La première querelle entre George et Amélia faillit venir de l’ennui et de la gêne qui perçaient, pendant la durée de ces visites chez les Crawley, dans les traits et les manières de sa femme. George la gronda beaucoup de sa répugnance manifeste à aller voir une ancienne amie, du ton fier et dédaigneux qu’elle prenait avec mistress Crawley. La pauvre Amélia ne dit rien, mais les regards irrités de son mari, les coups d’œil inquisiteurs de Rebecca redoublèrent sa gaucherie et son embarras à la visite suivante.

Rebecca ne s’en montrait que plus prévenante, ne voulant pas faire semblant de s’apercevoir des froideurs de son amie.

« On dirait qu’Emmy est devenue plus fière depuis que le nom de son père a pu se lire dans la… depuis les malheurs de M. Sedley, reprit-elle en adoucissant charitablement sa phrase pour l’oreille de George. À Brighton, elle me faisait l’honneur d’être jalouse de moi, et maintenant elle se scandalise sans doute de nous voir vivre en commun, moi, Rawdon et le général. Eh ! mon Dieu ! nos propres ressources ne pourraient nous suffire si un ami ne se mettait de moitié avec nous dans la dépense. Croit-elle donc que Rawdon n’est pas de taille à avoir soin de mon honneur ? En vérité, j’en suis fort reconnaissante pour Emmy, oh ! oui, excessivement reconnaissante !

— C’est de la jalousie, fit George, et pas autre chose ; toutes les femmes sont jalouses, plus ou moins.

— N’oubliez pas les hommes, reprit à son tour Rebecca ; vous, l’autre soir, à l’Opéra, n’étiez-vous pas jaloux du général Tufto ? Ne l’était-il pas de vous ? Je crois qu’il m’aurait avalée quand j’ai été auprès de cette petite mijaurée d’Amélia. Comme si je me souciais plus de vous deux plus que de la tête d’une épingle ; et elle accompagna ses paroles d’un hochement de tête impertinent. Voulez-vous dîner avec moi ce soir ? Je suis toute seule. Mes deux dragons dînent chez le général en chef. Au fait, vous savez les grandes nouvelles ? Les Français ont, dit-on, passé la frontière. Nous dînerons bien paisiblement. »

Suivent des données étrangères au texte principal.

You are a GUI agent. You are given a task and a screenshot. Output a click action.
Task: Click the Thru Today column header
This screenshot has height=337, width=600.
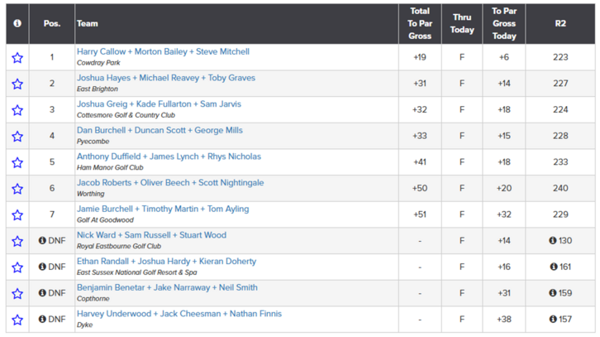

George accepta malgré une légère indisposition qui retenait sa femme au lit. Son mariage datait au plus de six semaines, et déjà une autre femme pouvait diriger contre Amélia les saillies de sa verve moqueuse, sans que cet excellent mari y mit la moindre opposition, sans qu’il se reprochât à lui-même cette indifférence coupable. « C’est mal, » lui disait tout bas sa conscience ; mais il faut bien se résigner à son sort lorsqu’une jolie femme vient se mettre à la traverse, et d’ailleurs, toutes les fois qu’il avait fait devant Stubble, Spooney et ses autres camarades la chronique de ses amours, se vantant que, parmi toutes les femmes, il n’en avait jamais rencontré de cruelles, ses prouesses en ce genre l’avaient élevé au plus haut degré dans l’admiration de ses jeunes collègues.

M. Osborne ne pouvait se défaire de la ferme conviction que sa destinée était de porter les plus terribles ravages dans le cœur de toutes les femmes. Ainsi le voulait le sort ; il ne pouvait donc que lui obéir sans résistance. Et comme Amélia, au lieu de fatiguer son mari par des plaintes jalouses, se résignait à être malheureuse et à verser des larmes dans le silence et l’abandon, George tenait à se persuader qu’elle n’avait pas le moindre soupçon de ce qui n’était plus un secret pour personne, de ses folles intrigues avec mistress Crawley. Il faisait avec elle des promenades toutes les fois qu’elle trouvait moyen de se débarrasser de son général, et George prétextait auprès d’Amélia des affaires de service, mensonge dont elle n’était point la dupe.

Tandis que sa femme passait ses soirées dans le délaissement et la solitude, ou en compagnie de son frère, il allait chez Crawley, perdait son argent contre le mari, et se berçait de la douce illusion que la femme séchait d’amour pour lui. On ne peut pas dire que ces deux honnêtes personnes s’entendissent pour le dépouiller, mais enfin la femme avait pris pour rôle d’étourdir le jeune homme par ses cajoleries, et le mari de lui vider sa bourse. Osborne pouvait aller et venir dans la maison sans que jamais la bonne humeur de Rawdon en souffrît la moindre altération.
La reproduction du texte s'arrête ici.